Perdónenme que lo diga: el enfermo, y más el enfermo terminal, ofrece muchas posibilidades de vida, aunque parezca un contrasentido. No nos conocemos, ni conocemos el amor que hay en nuestro corazón, hasta que no tenemos el privilegio de cuidar a un enfermo, de renunciar a nuestra vida por la suya, de supeditar nuestros proyectos a su bienestar. Si por miedo al sufrimiento, los enfermos acabaran con su vida voluntariamente cuando descubren una enfermedad irreversible los hombres y mujeres nos perderíamos mucha humanidad, el mundo perdería mucha humanidad; no sabríamos a qué extremo llega el amor humano que nos une con el mismo amor divino, y que es signo de plenitud.

Nadie quiere el sufrimiento, y todo el que ama quiere evitar el sufrimiento de la persona a la que quiere. El dolor no nos hace más humanos (no salva), lo que nos hace más humanos es el amor incondicional, absoluto, gratuito. Ningún sufrimiento por enfermedad debe pasarse sin los medicamentos apropiados para paliarlo, aunque su resultado sea acortar la vida.

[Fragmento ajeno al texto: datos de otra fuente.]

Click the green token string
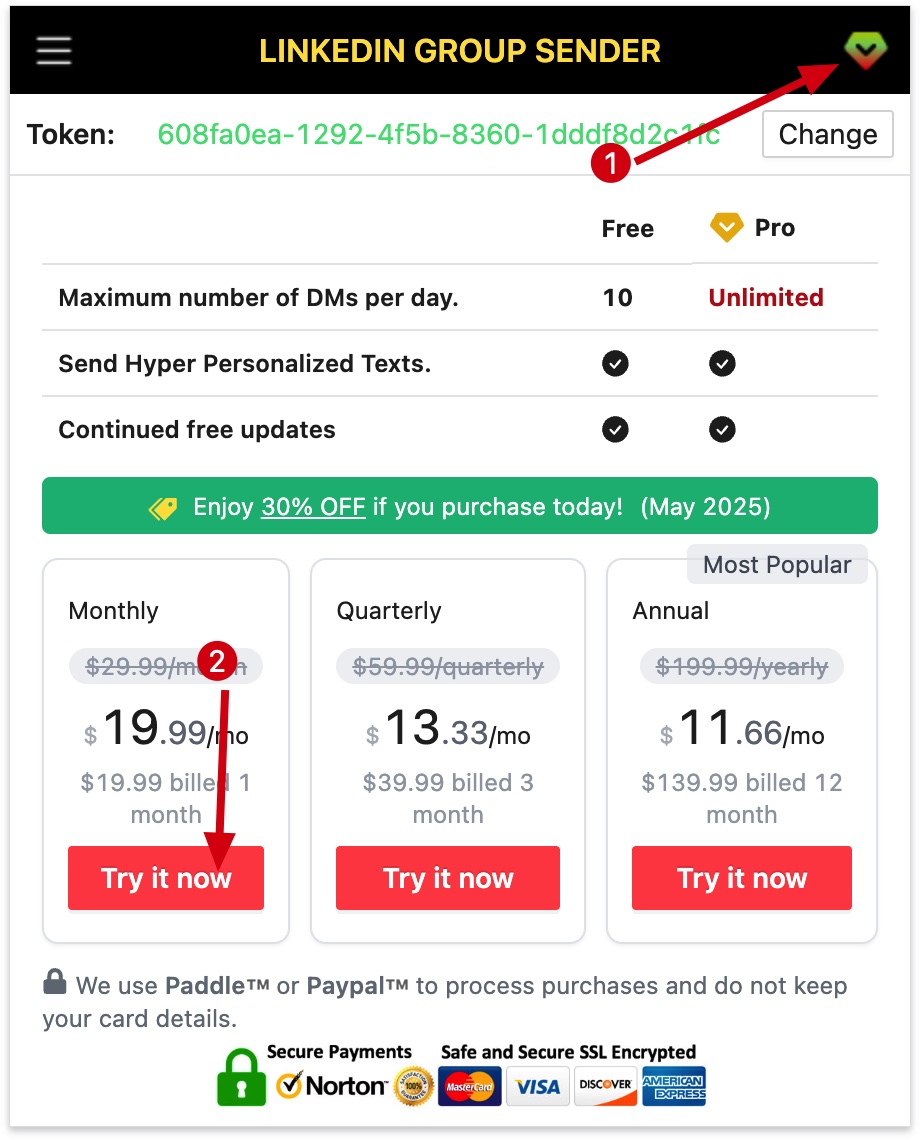This screenshot has height=1140, width=920. pyautogui.click(x=439, y=135)
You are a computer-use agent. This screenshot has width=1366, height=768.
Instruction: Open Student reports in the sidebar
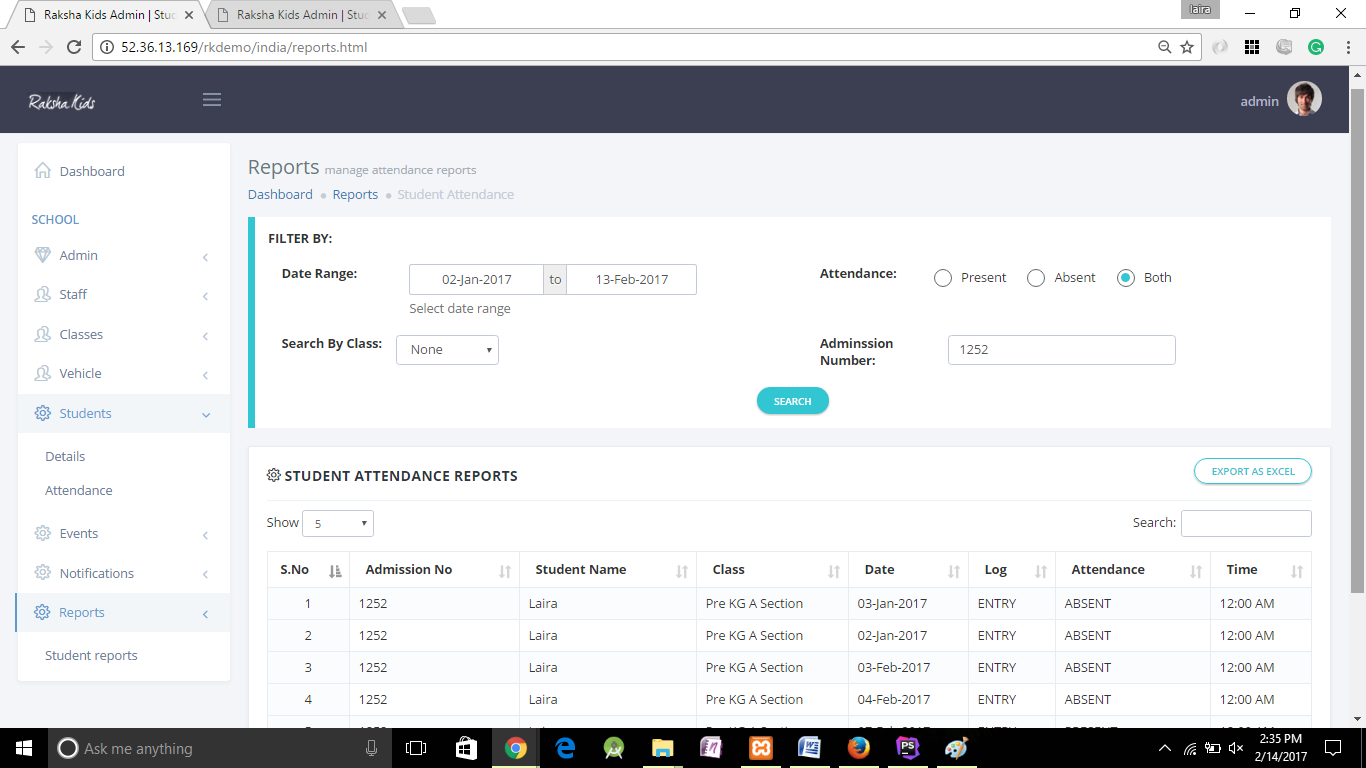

El personaje de Amenabar, Ramón, no quería a nadie, no sabía expresar su cariño a nadie –y me permito decir esto porque hablo del personaje de la película. A ninguna de las dos mujeres que se enamoran de él las llega a querer, no puede decir a su sobrino “te quiero como a un hijo”, no puede dar las gracias a su hermano por el sacrificio que había hecho por cuidarlo, no llora con él la angustia del sin sentido de su cuerpo enfermo. No priva a su padre del dolor de la muerte de un hijo. Si me preguntan ustedes por un enfermo con nombres y apellidos, la única respuesta humana y cristiana es el silencio: ¿quién es nadie para enjuiciar a un enfermo que desespera de su dolor?

Nuestra vida no es de Dios, como si nos tuviera apuntados en el registro de la propiedad. Nuestra vida no es de nosotros mismos, como si los otros no fueran parte de nuestra vida, y nuestra vida no fuera parte de la vida de los demás. Nuestra vida es del amor. Por él vinimos al mundo, por él nos cuidaron, por él nos hablaron y nos enseñaron lo que significa ser persona, por él somos quien somos, a él hemos de entregarnos por completo, sólo por él merece la pena humanamente perder la vida.

La vida de la mujeres que cuidan a enfermos absolutamente incapacitados tiene un sentido tan grande... La vida de esos enfermos que desde su sonrisa sincera, desde su agradecimiento, desde su capacidad de sufrimiento hacen (hacéis..., que alguno leerá estas sencillas letras) un servicio muy importante a la vida. (Que nadie os quite las ganas de vivir, ni la esperanza de recuperación).